Une population fragile
Il s’agissait donc avant tout de rassurer, de communiquer sur la reprise en main du social, et même d’en faire un peu plus en rappelant que « la population fragile du territoire appelle à s’occuper d’eux plutôt que de faire la Une des journaux. Nos travailleurs doivent être heureux de venir travailler le matin. »
S’il reconnaît un budget insuffisant pour le social, il ne reconnaît que peu de dysfonctionnement, « en dehors des assistantes familiales chargées de prendre en charge les mineurs isolés ».
Peu de pistes concrètes sont données pour atteindre les 60% visés, mais un calendrier sur trois semaines, de visite de PMI, des services du RSA, des rencontres avec les maires « pour connaître la situation des centres médicaux d’action sociale », et des sollicitations des parlementaires, « nous sommes un département de droit commun avec des prestations bien inférieures ». Des réponses apportées par les parlementaires dans le document « Mayotte 2025 ».
« Pas de foyer d’accueil »
L’élu doit d’ailleurs rencontrer le sous-préfet en charge de l’action sociale, mais aussi la directrice régionale de l’Agence de Santé océan Indien la semaine prochaine.
Une fiche de poste est en cours d’élaboration, « pour que chaque agent se retrouve au bon endroit », selon la maxime chère au président Ramadani.

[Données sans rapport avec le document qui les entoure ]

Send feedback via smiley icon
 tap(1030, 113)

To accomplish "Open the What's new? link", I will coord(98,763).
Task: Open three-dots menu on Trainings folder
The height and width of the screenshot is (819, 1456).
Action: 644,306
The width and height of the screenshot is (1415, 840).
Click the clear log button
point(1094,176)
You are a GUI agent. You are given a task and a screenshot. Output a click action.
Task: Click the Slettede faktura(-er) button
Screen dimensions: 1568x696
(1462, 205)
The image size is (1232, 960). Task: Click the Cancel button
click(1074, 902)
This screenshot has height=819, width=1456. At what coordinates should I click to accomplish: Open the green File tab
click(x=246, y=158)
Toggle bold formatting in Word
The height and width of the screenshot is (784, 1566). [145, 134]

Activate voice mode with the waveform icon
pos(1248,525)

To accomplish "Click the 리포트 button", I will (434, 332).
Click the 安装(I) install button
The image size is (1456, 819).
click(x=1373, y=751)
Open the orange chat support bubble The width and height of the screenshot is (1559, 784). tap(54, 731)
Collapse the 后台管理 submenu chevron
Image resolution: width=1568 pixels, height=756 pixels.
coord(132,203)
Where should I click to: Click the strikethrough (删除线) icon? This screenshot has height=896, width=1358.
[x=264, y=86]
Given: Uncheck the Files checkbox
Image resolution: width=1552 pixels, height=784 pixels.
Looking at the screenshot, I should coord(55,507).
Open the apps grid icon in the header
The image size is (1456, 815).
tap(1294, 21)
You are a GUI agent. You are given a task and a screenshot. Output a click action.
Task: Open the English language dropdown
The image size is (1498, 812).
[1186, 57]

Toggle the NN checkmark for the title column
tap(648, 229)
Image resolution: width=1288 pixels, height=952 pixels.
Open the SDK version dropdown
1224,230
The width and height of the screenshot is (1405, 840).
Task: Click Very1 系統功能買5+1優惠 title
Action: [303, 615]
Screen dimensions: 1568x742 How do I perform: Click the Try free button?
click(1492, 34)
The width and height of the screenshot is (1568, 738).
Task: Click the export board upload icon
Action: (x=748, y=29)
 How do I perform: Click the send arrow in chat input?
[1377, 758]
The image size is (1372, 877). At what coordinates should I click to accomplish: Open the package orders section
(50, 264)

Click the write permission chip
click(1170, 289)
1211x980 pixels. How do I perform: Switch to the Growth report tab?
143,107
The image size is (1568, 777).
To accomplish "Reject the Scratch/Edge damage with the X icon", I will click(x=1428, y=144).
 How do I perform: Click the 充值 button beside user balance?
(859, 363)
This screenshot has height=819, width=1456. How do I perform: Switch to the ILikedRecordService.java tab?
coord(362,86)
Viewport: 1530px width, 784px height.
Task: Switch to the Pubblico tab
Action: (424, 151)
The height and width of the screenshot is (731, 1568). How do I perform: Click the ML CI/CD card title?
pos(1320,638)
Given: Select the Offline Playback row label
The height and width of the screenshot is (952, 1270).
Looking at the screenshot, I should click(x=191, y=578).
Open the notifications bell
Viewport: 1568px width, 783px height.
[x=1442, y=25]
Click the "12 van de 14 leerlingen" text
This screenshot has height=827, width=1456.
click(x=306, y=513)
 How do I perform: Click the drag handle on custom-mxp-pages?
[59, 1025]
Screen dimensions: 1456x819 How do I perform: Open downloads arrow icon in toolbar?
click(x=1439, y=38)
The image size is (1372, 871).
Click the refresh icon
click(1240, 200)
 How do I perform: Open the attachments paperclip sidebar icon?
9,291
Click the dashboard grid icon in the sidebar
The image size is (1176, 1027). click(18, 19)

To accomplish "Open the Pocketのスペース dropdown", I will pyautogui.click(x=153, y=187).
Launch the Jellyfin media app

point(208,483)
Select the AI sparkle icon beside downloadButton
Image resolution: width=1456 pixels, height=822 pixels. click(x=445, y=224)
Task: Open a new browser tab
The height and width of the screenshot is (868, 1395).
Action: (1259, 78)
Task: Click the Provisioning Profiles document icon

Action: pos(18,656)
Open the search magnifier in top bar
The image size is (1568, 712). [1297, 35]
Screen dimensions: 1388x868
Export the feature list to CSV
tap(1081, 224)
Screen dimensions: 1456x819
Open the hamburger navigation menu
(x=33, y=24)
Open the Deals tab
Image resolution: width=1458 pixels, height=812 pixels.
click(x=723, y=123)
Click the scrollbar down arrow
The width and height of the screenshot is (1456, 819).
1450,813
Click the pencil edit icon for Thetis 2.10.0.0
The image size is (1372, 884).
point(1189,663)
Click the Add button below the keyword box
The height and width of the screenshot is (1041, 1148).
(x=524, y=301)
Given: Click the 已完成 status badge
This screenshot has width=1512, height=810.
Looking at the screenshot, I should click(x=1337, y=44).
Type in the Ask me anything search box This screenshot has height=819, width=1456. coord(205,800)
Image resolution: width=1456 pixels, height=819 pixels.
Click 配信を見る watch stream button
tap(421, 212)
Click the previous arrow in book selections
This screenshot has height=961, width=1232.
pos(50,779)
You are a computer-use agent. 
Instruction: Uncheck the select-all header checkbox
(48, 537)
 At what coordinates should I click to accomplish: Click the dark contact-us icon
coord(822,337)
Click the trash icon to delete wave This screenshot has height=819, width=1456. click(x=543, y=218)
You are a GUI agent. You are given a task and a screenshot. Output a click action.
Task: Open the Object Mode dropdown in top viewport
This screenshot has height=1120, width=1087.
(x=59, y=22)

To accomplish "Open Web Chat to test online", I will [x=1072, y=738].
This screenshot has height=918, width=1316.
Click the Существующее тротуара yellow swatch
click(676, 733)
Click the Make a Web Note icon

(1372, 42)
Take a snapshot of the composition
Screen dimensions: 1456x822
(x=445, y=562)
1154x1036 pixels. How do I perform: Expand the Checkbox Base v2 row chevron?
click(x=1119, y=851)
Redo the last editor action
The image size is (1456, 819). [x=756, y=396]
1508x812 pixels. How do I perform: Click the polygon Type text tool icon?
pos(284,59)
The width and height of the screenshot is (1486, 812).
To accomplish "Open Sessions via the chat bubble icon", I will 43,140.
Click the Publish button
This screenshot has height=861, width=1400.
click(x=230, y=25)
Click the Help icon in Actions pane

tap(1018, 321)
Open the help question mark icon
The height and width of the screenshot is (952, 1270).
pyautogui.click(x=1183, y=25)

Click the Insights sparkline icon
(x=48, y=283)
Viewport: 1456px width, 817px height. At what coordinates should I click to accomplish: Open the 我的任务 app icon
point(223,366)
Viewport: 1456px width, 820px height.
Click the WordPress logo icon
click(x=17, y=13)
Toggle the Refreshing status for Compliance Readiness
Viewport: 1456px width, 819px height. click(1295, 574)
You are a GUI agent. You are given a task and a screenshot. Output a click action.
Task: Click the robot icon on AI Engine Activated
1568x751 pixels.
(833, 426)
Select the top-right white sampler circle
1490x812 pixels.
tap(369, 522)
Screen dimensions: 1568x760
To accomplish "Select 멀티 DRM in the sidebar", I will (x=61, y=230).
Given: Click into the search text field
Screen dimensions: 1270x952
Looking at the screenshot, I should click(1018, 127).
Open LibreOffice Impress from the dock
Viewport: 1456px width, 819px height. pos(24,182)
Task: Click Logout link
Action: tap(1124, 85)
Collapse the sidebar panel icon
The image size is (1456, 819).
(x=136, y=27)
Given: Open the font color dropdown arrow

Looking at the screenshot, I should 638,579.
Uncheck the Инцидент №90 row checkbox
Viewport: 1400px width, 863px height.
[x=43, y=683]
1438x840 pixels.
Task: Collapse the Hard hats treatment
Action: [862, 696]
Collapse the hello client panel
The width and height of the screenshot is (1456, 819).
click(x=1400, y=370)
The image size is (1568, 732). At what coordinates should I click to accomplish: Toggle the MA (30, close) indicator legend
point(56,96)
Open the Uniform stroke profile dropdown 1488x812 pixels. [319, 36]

Quant au diagnostic, il est maitrisé par Issa Issa Abdou : « selon le rapport Guyot, 3 500 mineurs sont isolés à Mayotte. Or, 350 sont pris en charge. En passant les familles d’accueil du simple au double, 1 000 enfants seront gérés. Il en reste 2 500. L’Europe préconise un foyer, c’est une erreur qui coûterait 24 millions d’euros à la construction, et 190 millions en coût de fonctionnement, en comptant au moins 7 foyers par commune. Et ceci, à chiffres constants, sans savoir ce qu’il en sera demain ! »
Il envisage de solliciter les BSMA ou Tama dans la prise en charge de ces enfants dans l’urgence. Si le BSMA a son cœur d’action dans la formation de jeunes adultes, on voit que Tama est de nouveau envisagée comme un partenaire, « mais nous allons malgré tout lancer un marché auquel pourra bien sûr répondre cette association ». Dans ce cas, elle serait agréée et donc rémunérée par le département…
Pour Mohamed El-Amine, qui sera le seul à faire le distinguo entre locaux et étrangers, « l’accueil des enfants sans distinction de races est devenue impossible, sans l’envisager avec retour dans leurs environnements naturels ».
Un état des lieux lourd donc, mais Issa Abdou pourrait bien se poser en élément fédérateur. En tout cas, tous sont invités à un voulé de remotivation en juin.